Brag in the office. Always be ready to introduce yourself. Assuming someone knows you is a quick way to miss opportunities to connect. Lunch is never just lunch; it’s a networking opportunity. Make your conversations worthwhile as networking is more than putting contacts in your rolodex. Look to connect with your co-workers and build relationships.
Maybe this is obvious … but job interviews are the perfect opportunity for you to be bragging. Do your homework on the company. Use this information to relate to the recruiter. Tie your awesome experiences with their world. Know your strong points, and forget the age-old wisdom of, “Turn your weaknesses into strengths.” Seriously. Don’t do that. Employers aren’t stupid…they’ll see right through it. And if they don’t, do you really want to work for a company that lets you bullshit like that?
Take your bragging to the streets. You should always be ready to give someone your personal elevator pitch. I’m not advocating you engage others with the sole intention of telling them about yourself, but when the opportunity presents itself – and it will – be ready.
Takeaway: no matter where you are, opportunities will be presented to you. Be ready.

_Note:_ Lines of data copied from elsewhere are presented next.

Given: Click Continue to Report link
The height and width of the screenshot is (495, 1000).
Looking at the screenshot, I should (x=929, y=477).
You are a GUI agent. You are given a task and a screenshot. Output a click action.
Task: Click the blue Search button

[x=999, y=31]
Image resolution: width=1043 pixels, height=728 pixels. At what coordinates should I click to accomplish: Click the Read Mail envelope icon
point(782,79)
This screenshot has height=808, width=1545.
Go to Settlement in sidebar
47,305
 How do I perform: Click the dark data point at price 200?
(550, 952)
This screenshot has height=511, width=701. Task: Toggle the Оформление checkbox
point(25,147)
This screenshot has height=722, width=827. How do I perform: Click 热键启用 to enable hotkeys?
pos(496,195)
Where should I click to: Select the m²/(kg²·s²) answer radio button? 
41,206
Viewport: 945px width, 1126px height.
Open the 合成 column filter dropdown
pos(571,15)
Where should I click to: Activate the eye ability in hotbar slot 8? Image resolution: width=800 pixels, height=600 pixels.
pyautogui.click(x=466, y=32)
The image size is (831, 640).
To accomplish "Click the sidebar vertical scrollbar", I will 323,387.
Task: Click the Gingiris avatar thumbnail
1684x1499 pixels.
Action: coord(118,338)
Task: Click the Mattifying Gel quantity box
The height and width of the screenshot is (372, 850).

Things your mother may (not) have told you
Bore no more. Keep it short and interesting. Do you enjoy talking to robots? I don’t, either. Your personality matters, so let it shine! Keep things personal, and stay upbeat. If you aren’t conveying excitement about whatever it is you do, you’re doing it wrong. Even if you don’t necessarily like your current work, pick the one or two things you do like about it, and learn to love them. Yes, you read me right. Love them. Your enthusiasm will radiate. Energy, positive or negative, is contagious. So, before you start complaining to that stranger in the elevator, think twice. Don’t forget it.
Schmooze. Contrary to popular belief (and Webster), this isn’t brown-nosing. This is the ability to talk and make friends with most anyone. Use humor, stories, and anecdotes. No sense of humor? It may seem counterintuitive, but pick up some creative fiction books and start reading. “But reading is borrrrring.” If you really believe that, you’ve never given reading a chance. No excuses.
Yes, I know … the dictionary says I’m wrong. Bragging is annoying. Schmoozing is manipulation. Well, in my not so humble opinion – but stunningly accurate assessment 😉 – the dictionary won’t get you a job. With a little brag-speak and well-timed schmoozing, you may just land yourself with a new 9 to 5. Now, get out there and brag, dammit.